Well the exciting news is tomorrow at 5:30 am I am going into the hospital to have this baby! She is again measuring large and the doctor recommended an induction. He said I did not have to, but with the size of the other babies, I should probably consider it. I had no problems making that decision. I am truly ready to have this baby here. Within the past two weeks I've been getting really uncomfortable, even to walk through the grocery store.
Brian showed a little emotion about the baby the other night. Not that he has not before, but I saw the connection between this little one and his mom. It was a connection I always thought of with all the things that would happen at the exact same time between my pregnancy and her illness and our naming the baby after her too. After the doctor recommended the June 30th date, Brian said he really needs another June baby. He would have never said that before if the baby was not ready. I looked at him and could see he was referring to his mom's birthday that was also in June. He commented that June is empty now without her. So, it all works out. He said he wants to nickname this baby his "June Bug." I thought that was sweet. I hope with the week off work with all of us and spending all this upcoming time with baby Kate, he will find some healing time for his mom also. I just don't feel he has allowed that yet. But, we all heal differently and from talking with other people, it is a wound not often ever gone, but only tucked away.

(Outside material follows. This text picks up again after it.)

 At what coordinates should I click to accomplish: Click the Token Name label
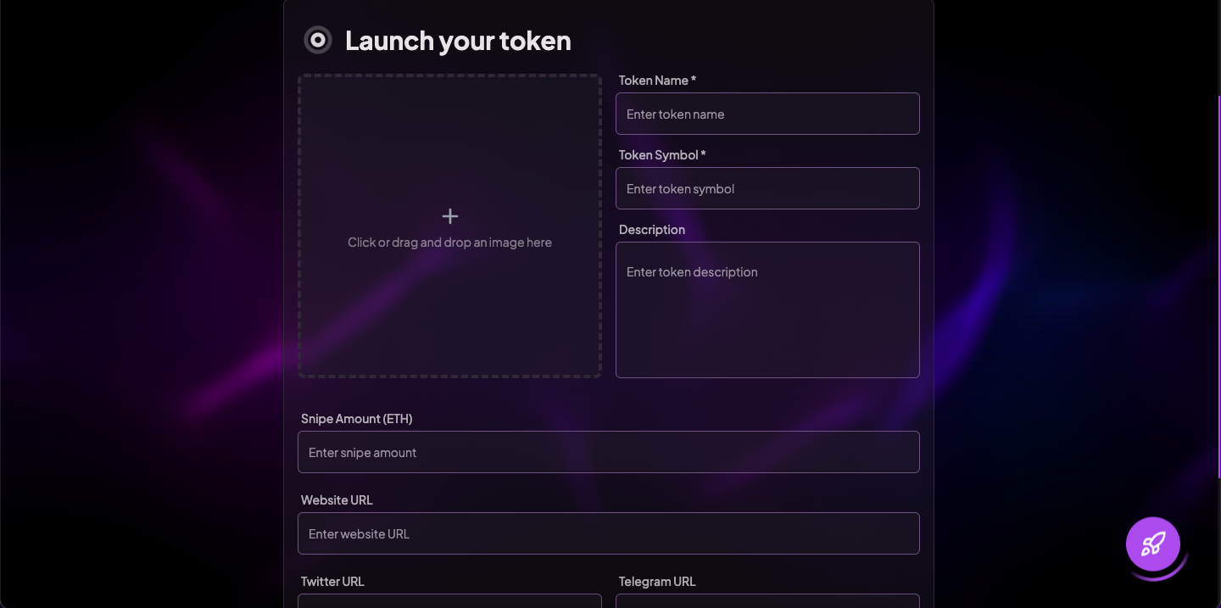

Just like last month with a 'first' in the family - Sydney's self haircut - this month we seem to be doing the same. Maria had the first stitches out of the kids, and honestly I would have never picked her to be the first. With all the jumping, playing, climbing, and digging, I thought for sure it would have been Alex and I thought it would have happened long before now. Maria was playing outside near the fence with the horse when she slipped and fell on a rock. The rock was not sharp, it was just the way she hit it. She needed 3 stitches. She was so brave through it all. I was really proud of her. The only tears were when the injury first happened. All the rest she was super brave. I think the blood was the scariest part for her because it really bled all down her leg. My cousin took the other 3 because she could help before Brian could and Maria and I went off to Urgent Care. We were in and out in less then an hour, went to pick out some favorite band-aids, and then for an ice cream cone afterwards before picking the other 3 back up. Alex was in such a fright. He was really concerned about Maria and was desperately waiting to see she was okay.

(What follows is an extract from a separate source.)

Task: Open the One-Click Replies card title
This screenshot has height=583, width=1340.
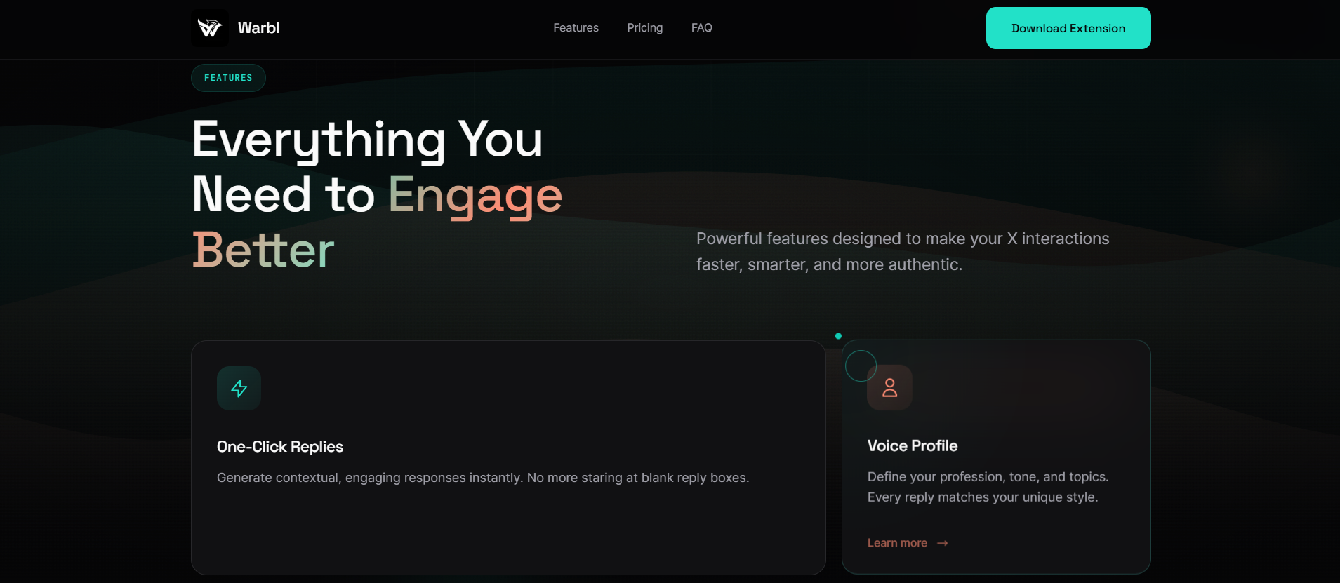Action: point(280,447)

My parents took the three oldest for a week to spoil them and take them swimming. They had a great time. They left me with Isabella since she still naps. Isabella was not too thrilled about losing all her siblings. She was the crankiest and most irritable she has ever been. When we reunited the family once again, Isabella was so thrilled. She played and played outside with them allowing them to fight over who got to sit next to her, who got to slide with her, and who got to push her on the swing. She was eating up all the attention and everything returned to normal in my house. She is just at that age where she does not understand why they are missing. At all times at least one of them has been with her. But, mainly since she stopped breastfeeding and began walking, she has really become a not just a little sister, but a friend and playmate to them.
Alex and Maria went to our church for a bible school. They had so much fun. It was called Avalanche Ranch. They are still singing all the songs at the top of their lungs. They have even taught Sydney the lyrics and she pipes in also. Alex has a Cub Scout camp in two weeks. It seems timed just perfectly for him. He will get out of the house the week after the baby comes home to be with the boys. Brian will camp out with him on that Friday also and Alex is really looking forward to that alone time with dad.

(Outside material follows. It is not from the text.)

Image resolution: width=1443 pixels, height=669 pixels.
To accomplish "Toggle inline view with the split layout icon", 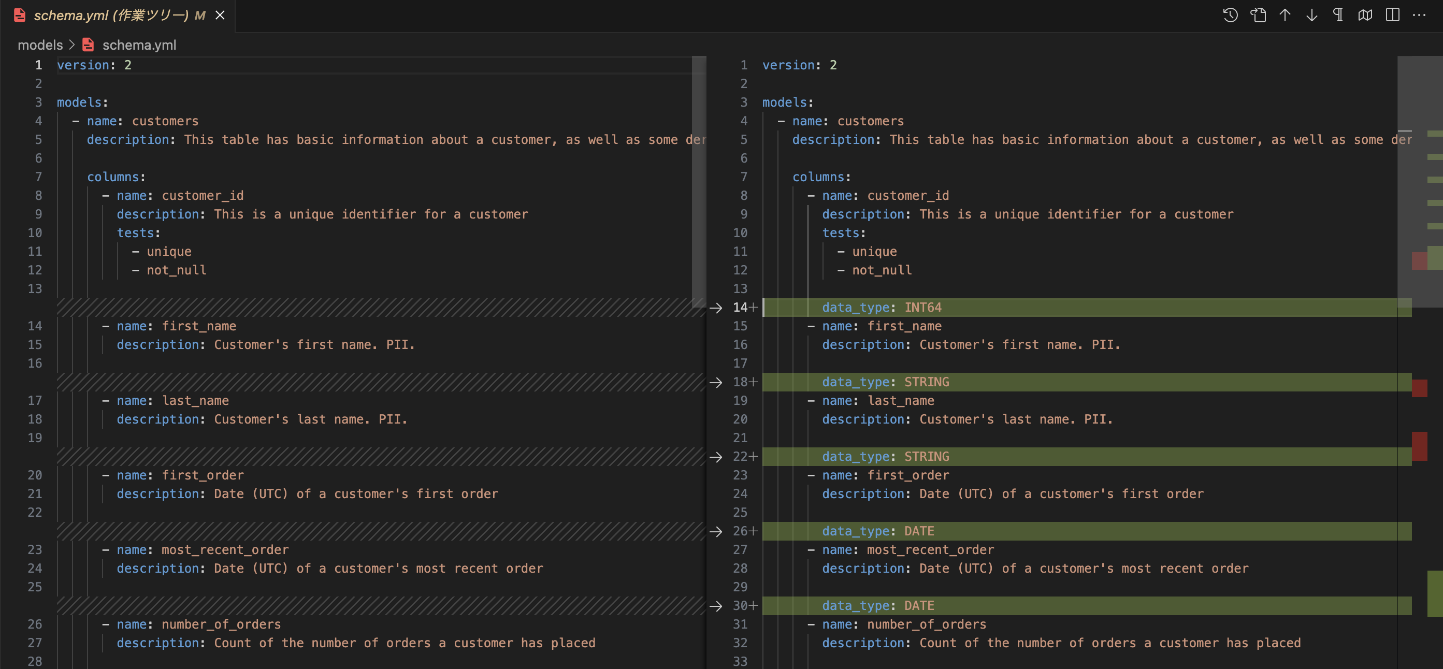I will click(x=1393, y=15).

I have plenty of help drafted for when the baby is here. Brian always stays with me the entire time in the hospital and then takes the first week off work. So, he can wait on me and take care of the rest of the kids. Then my mom comes in town for two weeks. Then my mom continues to come back a few days a week tapering it down and seeing how I am adjusting. I think all will be fine though. As each baby comes, it seems to get easier. I know that sounds really strange, but it does. I don't know if it is just because some are getting older or I am used to the organized chaos and I flow with it all easier. Either way, I think all will go just fine.
I'll make sure to get some pictures off to you all after the big day. As for now, I have some 'nesting' to do. Take care!